EXCERPTED TEXT:

------------------------

A perfect day for Pendinas

By The Curious Scribbler

It is hard to remember last week’s grey shrieking storm.  Yesterday I walked up Pendinas in balmy sunshine, and a gentle breeze.  The sea looked as blue as the Mediterranean and the recently turbulent ocean is now calm and translucent – one can see the dark shadows of clouds upon the water, but also the shaded blotches of underwater outcrops of rock under the sea.  Looking over towards Alltwen, the black cattle were all grazing on the flat land.  Some mornings they are spread right up the hillside above the woods which enfold Tanybwlch mansion.  There is a grandeur in seeing the cattle spread out  like wild things in this huge landscape, not penned in a modest field of monocultural grass.  The flats are no longer the scene of the trotting races, but viewed from Pendinas one can still see the ghost of the grass track, subtly darker, perhaps better fertilized, than the rest of the meadow.

Alltwen and the Tanybwlch flats viewed from Pendinas

The climb is a prolonged one, even from the ‘easy’ access at the top of Cae Job in Penparcau.  Families toiled up the path to the iron age hillfort, topped with Victorian arrogance by the chimney-like monument to Wellington’s victory at Waterloo.

------------------------

RECORD EXTRACTS:
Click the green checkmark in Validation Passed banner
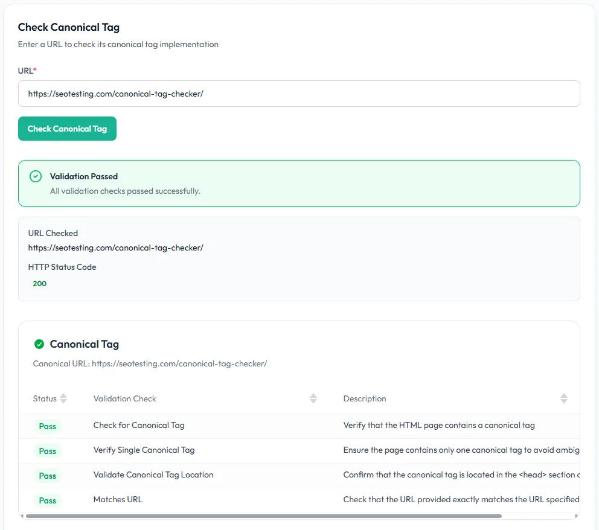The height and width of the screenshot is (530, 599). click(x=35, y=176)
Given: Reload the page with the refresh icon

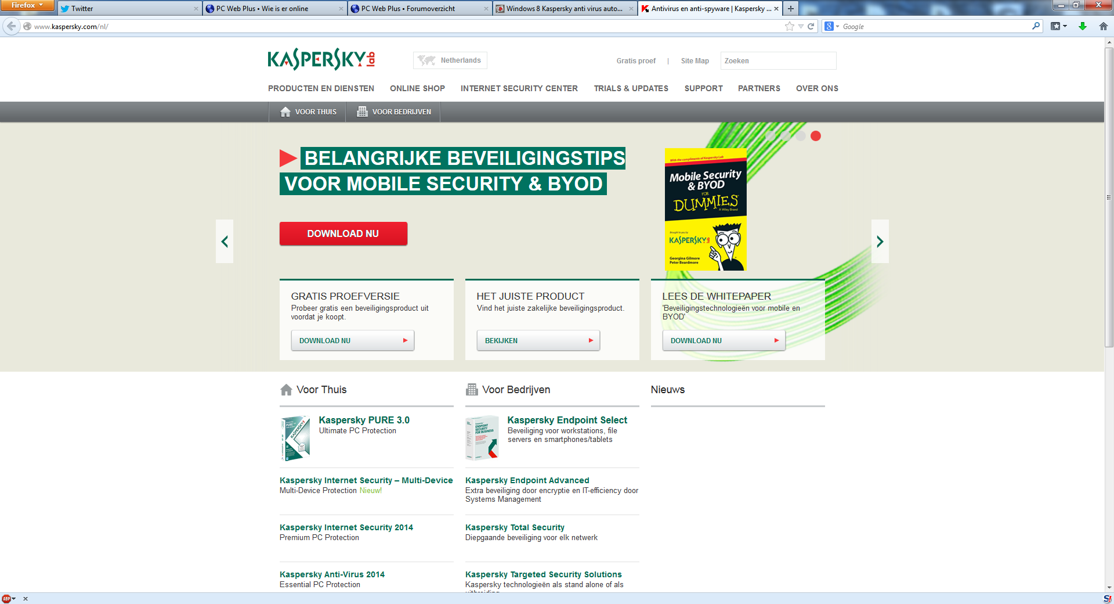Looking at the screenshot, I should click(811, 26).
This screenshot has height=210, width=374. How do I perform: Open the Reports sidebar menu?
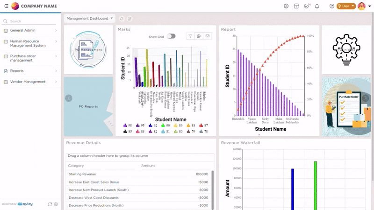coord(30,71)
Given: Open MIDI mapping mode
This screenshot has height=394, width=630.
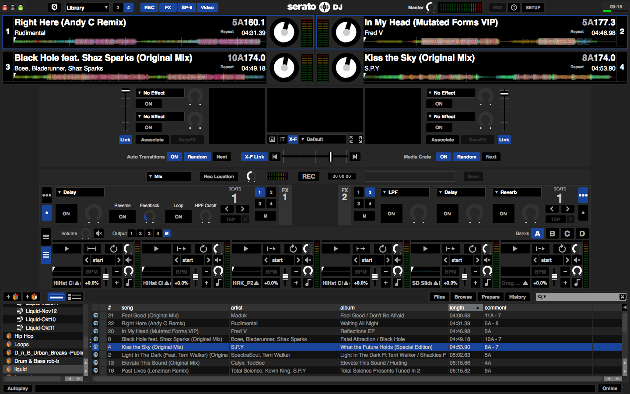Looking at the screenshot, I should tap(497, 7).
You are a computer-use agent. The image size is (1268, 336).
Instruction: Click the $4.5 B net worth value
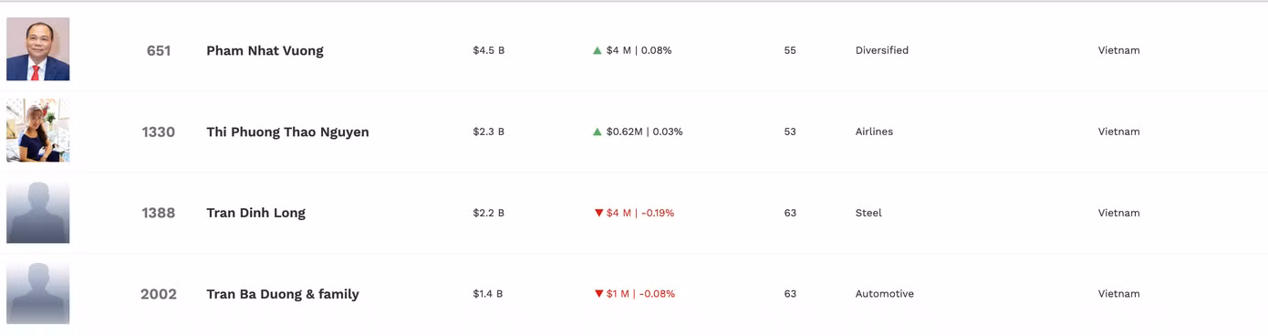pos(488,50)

------------------------

DIRECTIONS: Please reproduce the Pendinas walk text in full, word for word.

REPLY:
A perfect day for Pendinas

By The Curious Scribbler

It is hard to remember last week’s grey shrieking storm.  Yesterday I walked up Pendinas in balmy sunshine, and a gentle breeze.  The sea looked as blue as the Mediterranean and the recently turbulent ocean is now calm and translucent – one can see the dark shadows of clouds upon the water, but also the shaded blotches of underwater outcrops of rock under the sea.  Looking over towards Alltwen, the black cattle were all grazing on the flat land.  Some mornings they are spread right up the hillside above the woods which enfold Tanybwlch mansion.  There is a grandeur in seeing the cattle spread out  like wild things in this huge landscape, not penned in a modest field of monocultural grass.  The flats are no longer the scene of the trotting races, but viewed from Pendinas one can still see the ghost of the grass track, subtly darker, perhaps better fertilized, than the rest of the meadow.

Alltwen and the Tanybwlch flats viewed from Pendinas

The climb is a prolonged one, even from the ‘easy’ access at the top of Cae Job in Penparcau.  Families toiled up the path to the iron age hillfort, topped with Victorian arrogance by the chimney-like monument to Wellington’s victory at Waterloo.